The fiber is the magic here. This is why I strongly encourage you to think again before going the juicing route and instead opt for the colon cleansing, digestion powerhouse that whole green leaves and fruits provide. You can even add foods like flax seeds to bump that fiber content up more. And adding ginger to your green smoothies will further aid digestion by preventing gas when consuming common gas-producing foods like beans, fruit skins, and starchy vegetables.
Now lets focus on the method of food combining, which in my opinion is simply a poor solution to an even greater underlying problem. Food combining is a term for the nutritional approach that encourages specific combinations of foods as central to good health and weight loss. Many believe that combining certain foods allows for the full digestion of nutrients and aids in the prevention of certain chronic metabolic diseases. Through observance, both personal and impersonal, I have come to realize that food combining is mostly a ridiculous notion.
While food combining does not help promote healthy digestion, combining unhealthy foods can actually have a negative effect. Our bodies are naturally equipped to digest the three constituents of food: protein, fat, and carbohydrates.
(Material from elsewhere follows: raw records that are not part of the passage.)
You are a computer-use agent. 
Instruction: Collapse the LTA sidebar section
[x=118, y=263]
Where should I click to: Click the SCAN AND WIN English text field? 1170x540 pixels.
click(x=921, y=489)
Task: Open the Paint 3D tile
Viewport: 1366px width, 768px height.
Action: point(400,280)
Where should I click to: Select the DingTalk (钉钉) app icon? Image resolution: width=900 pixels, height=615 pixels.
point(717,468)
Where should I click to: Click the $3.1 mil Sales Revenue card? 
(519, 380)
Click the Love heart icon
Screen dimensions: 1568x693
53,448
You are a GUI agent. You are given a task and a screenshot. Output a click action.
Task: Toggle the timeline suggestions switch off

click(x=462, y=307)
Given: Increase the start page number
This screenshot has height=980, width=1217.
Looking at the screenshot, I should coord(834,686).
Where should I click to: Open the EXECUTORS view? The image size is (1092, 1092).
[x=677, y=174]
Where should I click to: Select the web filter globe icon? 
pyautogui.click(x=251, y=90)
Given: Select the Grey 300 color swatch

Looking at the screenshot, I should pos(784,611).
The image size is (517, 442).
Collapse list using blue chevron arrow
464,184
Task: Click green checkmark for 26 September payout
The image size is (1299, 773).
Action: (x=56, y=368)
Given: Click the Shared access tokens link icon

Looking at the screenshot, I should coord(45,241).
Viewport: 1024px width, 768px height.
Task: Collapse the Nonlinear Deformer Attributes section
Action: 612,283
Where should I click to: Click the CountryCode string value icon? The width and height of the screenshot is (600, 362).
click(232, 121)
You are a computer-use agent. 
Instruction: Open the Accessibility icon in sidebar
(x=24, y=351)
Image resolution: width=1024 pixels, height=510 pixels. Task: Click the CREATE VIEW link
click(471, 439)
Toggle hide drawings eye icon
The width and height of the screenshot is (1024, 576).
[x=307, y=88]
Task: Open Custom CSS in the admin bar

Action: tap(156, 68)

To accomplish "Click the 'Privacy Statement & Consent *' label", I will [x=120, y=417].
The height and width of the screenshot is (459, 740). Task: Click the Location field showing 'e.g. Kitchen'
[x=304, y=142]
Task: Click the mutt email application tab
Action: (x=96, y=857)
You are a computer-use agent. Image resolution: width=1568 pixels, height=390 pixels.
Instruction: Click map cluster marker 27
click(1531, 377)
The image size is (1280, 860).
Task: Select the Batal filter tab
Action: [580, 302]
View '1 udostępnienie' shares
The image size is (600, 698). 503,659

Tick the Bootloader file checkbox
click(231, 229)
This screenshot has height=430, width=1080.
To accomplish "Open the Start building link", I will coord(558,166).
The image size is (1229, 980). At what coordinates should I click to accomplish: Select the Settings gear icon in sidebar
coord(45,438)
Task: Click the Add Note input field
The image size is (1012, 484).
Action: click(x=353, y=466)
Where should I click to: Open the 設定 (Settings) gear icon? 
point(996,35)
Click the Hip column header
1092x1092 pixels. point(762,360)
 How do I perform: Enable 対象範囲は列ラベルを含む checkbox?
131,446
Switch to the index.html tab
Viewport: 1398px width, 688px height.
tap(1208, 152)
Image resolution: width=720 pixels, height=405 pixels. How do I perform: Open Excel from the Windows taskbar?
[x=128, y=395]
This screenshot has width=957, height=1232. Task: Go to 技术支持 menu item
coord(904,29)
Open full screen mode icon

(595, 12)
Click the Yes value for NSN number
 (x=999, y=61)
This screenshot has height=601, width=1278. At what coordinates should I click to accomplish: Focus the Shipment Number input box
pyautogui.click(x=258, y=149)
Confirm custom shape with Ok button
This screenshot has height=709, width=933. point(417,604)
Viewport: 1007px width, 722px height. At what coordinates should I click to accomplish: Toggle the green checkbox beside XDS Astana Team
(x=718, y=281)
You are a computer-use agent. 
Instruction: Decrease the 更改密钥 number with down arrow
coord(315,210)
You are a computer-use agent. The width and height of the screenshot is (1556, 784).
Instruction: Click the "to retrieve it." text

Digestion begins the moment we smell or even think about food. This stimulates the secretion of digestive enzymes and we begin to salivate. Fat and carbs begin to digest as soon as they enter our mouths, so if were not chewing properly to break down cellular walls, our digestion is hindered. Green smoothies are great because a high-powered blender has already done most of the initial break-down. However, it is important to drink your smoothies slowly and swish each sip around in your mouth a bit to combine it with the enzymes in your mouth. From there, we go to the stomach where acids begin to break down protein. If your stomach acid levels are low, then protein breakdown is hindered. Likewise, if you eat too much (especially processed foods high in trans fats) your gallbladder will struggle to produce bile needed to assist in fat digestion. In general, overeating causes our bodies to have a hard time keeping up with digestive enzyme secretion and the breaking down of fats, carbs, and protein is negatively affected. If our diets are high in cooked and processed foods, we are also denying ourselves essential enzymes from fresh, raw foods that are necessary for proper digestion.